Resume the post below on California cannabis cultivation licensing, writing on from its final sentence.

● **EXTRACT PROVIDED**:
☆ ☆ ☆ ☆ ☆ ☆ ☆
Last week, we hosted a webinar discussing the emergency cannabis regulations released by the California state agencies in charge of administering the Medicinal and Adult-Use Cannabis Regulation and Safety Act (MAUCRSA). We had over 1,000 people sign up to find out what the California cannabis regulatory landscape will look like next year for cultivators, manufacturers, distributors, and retailers. It was a lot of fun!
During the webinar, we took questions from attendees, but we couldn’t get to all of them due to the sheer number of questions asked (and please keep them coming!). My colleague in our San Francisco office, Alison Malsbury, recently covered the webinar questions related to cannabis manufacturers, and in this post I’ll address the most-asked questions regarding cultivation. Without further ado, here’s the Q & A:
Q: Do you need to have a separate license if you want to have a nursery?
A: It depends. A nursery is a cultivation license type that authorizes a licensee to produce clones, immature plants, seeds, and other agricultural products for the reproduction and cultivation of cannabis. So long as you have a cultivation license from the California Department of Food and Agriculture (CDFA) you won’t need a separate nursery license for your own in-house cannabis reproduction requirements. Though you will need a nursery license if you want to distribute immature plants or seeds to another licensee.
Q: Is there a cap on the number of cultivation licenses you can hold?
A: There are currently fourteen different license types that fall under the CDFA’s jurisdiction (three more will be added in 2023). Twelve of the license types are distinguished by cultivation method (outdoor, indoor, and mixed-light) and canopy size (the designated area on the premises that contains mature cannabis plants). The other two license types are for nurseries and processors (discussed below). You can hold any number of these licenses except for the medium size a/k/a Type 3 cultivation license type (between 10,0001-22,000 square feet indoor or mixed light, and up to one acre for outdoor). For now, you (or your company) can only hold one Type 3 cultivation license at a time.
☆ ☆ ☆ ☆ ☆ ☆ ☆
● **RAW DATA**:
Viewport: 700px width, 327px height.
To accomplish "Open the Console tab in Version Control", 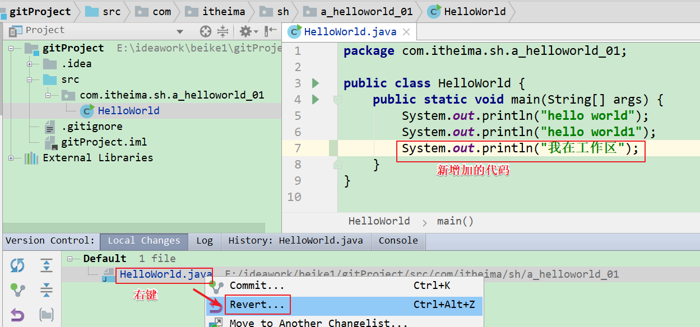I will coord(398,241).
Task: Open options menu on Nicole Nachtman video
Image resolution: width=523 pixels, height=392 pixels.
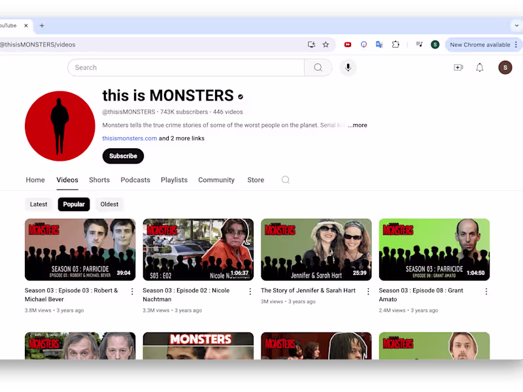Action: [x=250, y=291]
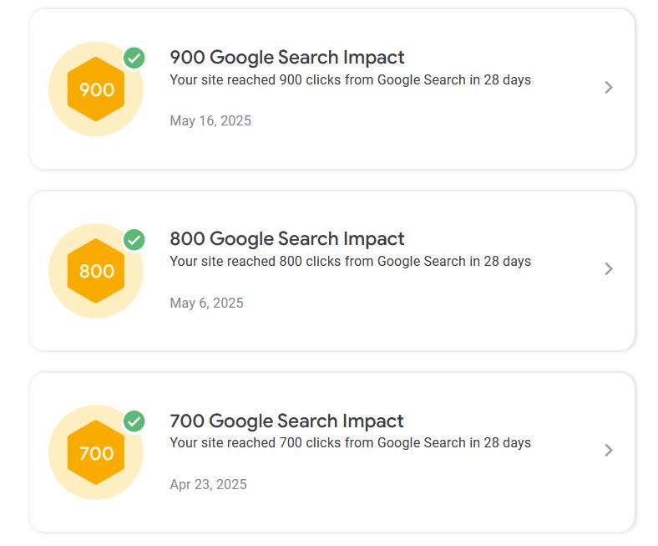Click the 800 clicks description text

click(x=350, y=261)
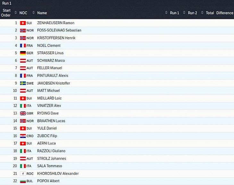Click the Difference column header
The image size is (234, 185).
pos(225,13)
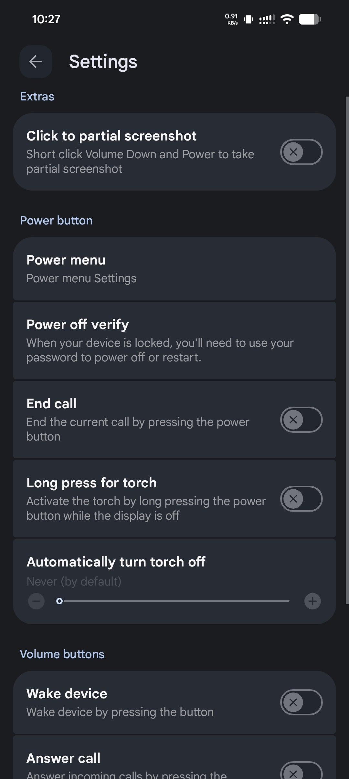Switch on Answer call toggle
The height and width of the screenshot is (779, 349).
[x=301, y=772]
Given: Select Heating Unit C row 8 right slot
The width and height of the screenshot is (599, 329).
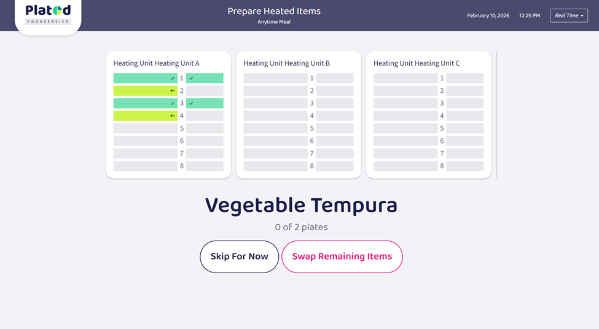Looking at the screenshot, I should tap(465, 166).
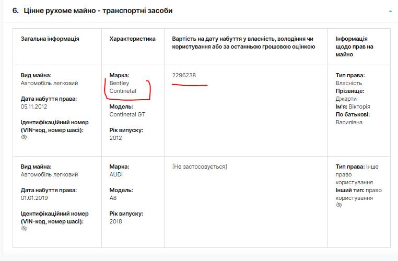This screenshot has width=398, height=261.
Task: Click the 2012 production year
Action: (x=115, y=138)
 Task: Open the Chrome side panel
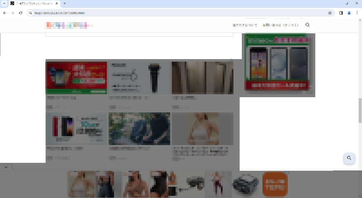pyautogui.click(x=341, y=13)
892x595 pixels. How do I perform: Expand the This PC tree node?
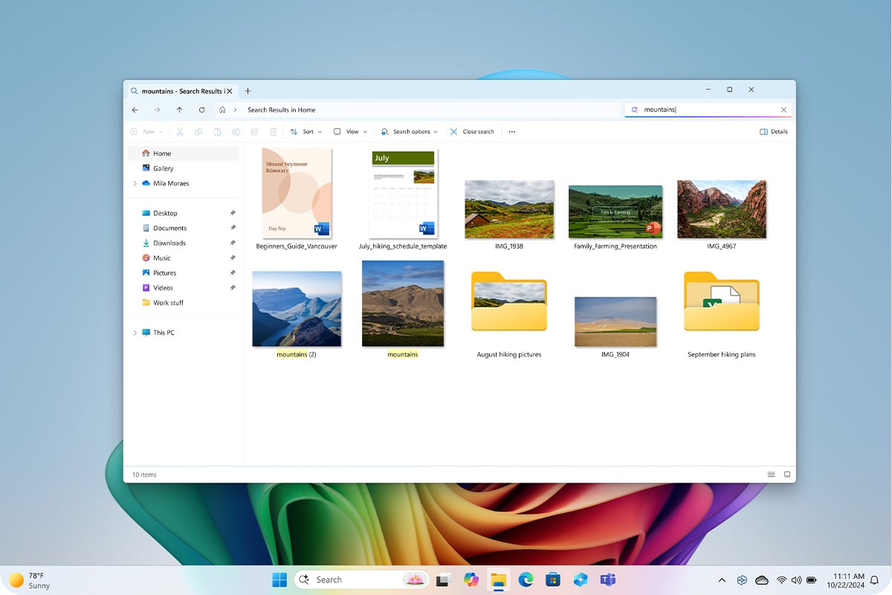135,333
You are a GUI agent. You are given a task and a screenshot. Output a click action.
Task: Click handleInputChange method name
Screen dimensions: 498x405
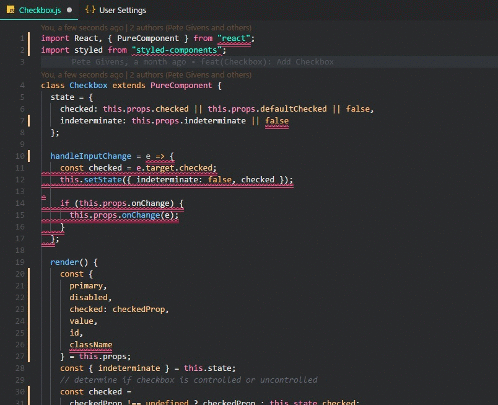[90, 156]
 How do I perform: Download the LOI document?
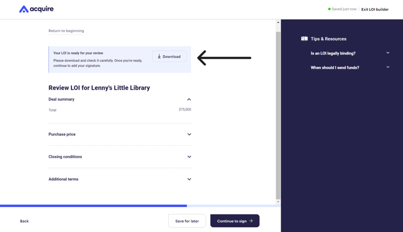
☆ ☆ ☆ ☆ ☆ ☆ ☆
● **TASK ANSWER**:
Q: Is there a statewide plant canopy cap?
A: The short answer is no, and we covered this question in greater detail here. This was by far one of the more controversial omissions to come out of the CDFA’s regulations. I call it an omission because when the CDFA released their medical regulations under the MCRSA (now withdrawn) back in April they placed a four-acre statewide cap on plant canopy for cultivators, which is now gone under MAUCRSA. Further upsetting the small-scale California cannabis farmer is the fact that in its Environmental Impact Report (released in November), the CDFA recommended a one-acre canopy cap. What motivated the CDFA to remove the acreage cap is anyone’s guess (although you can likely chalk it up to private interest lobbying of the CDFA).
Q: Will all cannabis cultivated before 1/1/2018 that enters the new market have to be tested?
A: Eventually all harvested cannabis that enters the commercial market will have to be tested but the Bureau of Cannabis Control (BCC) issued temporary rules to enable an orderly transition into the regulated commercial market for existing products, including flower. Until July 1, 2018, cannabis goods held by a licensee that were cultivated or manufactured prior to January 1, 2018 but that have not been tested may be transported and sold (with certain exceptions for manufactured cannabis goods). However, you’ll still have to affix a label to the cannabis product stating that it has not been tested and that includes the requisite government warnings.
Q: Can a cultivator transport their cannabis product to a manufacturer?
A: No. All transfer of cannabis from a licensed cultivation site must be conducted by a distributor licensed by the BCC. It’s important to note that a person or company can hold a cultivation and distribution license and they can do so on the same property so long each license type has its own separate and distinct contiguous premises on the property.
Q: Can you act as a processor if you have a cultivation license?
A: Yes. A processor is a license type that only allows for trimming, drying, curing, grading, packaging, or labeling of cannabis and non-manufactured cannabis products (i.e.,flower, shake, kief, leaf, and pre-rolls). If you hold a cultivation license (specialty cottage, specialty, small, or medium), you can process cannabis on your premises without having to obtain a separate processor license so long as you: 1) designate your processing area in your cultivation plan; and 2) you’re compliant with all packaging and labeling requirements. Notably, you cannot cultivate in the processing area and a stand alone processor cannot cultivate any cannabis.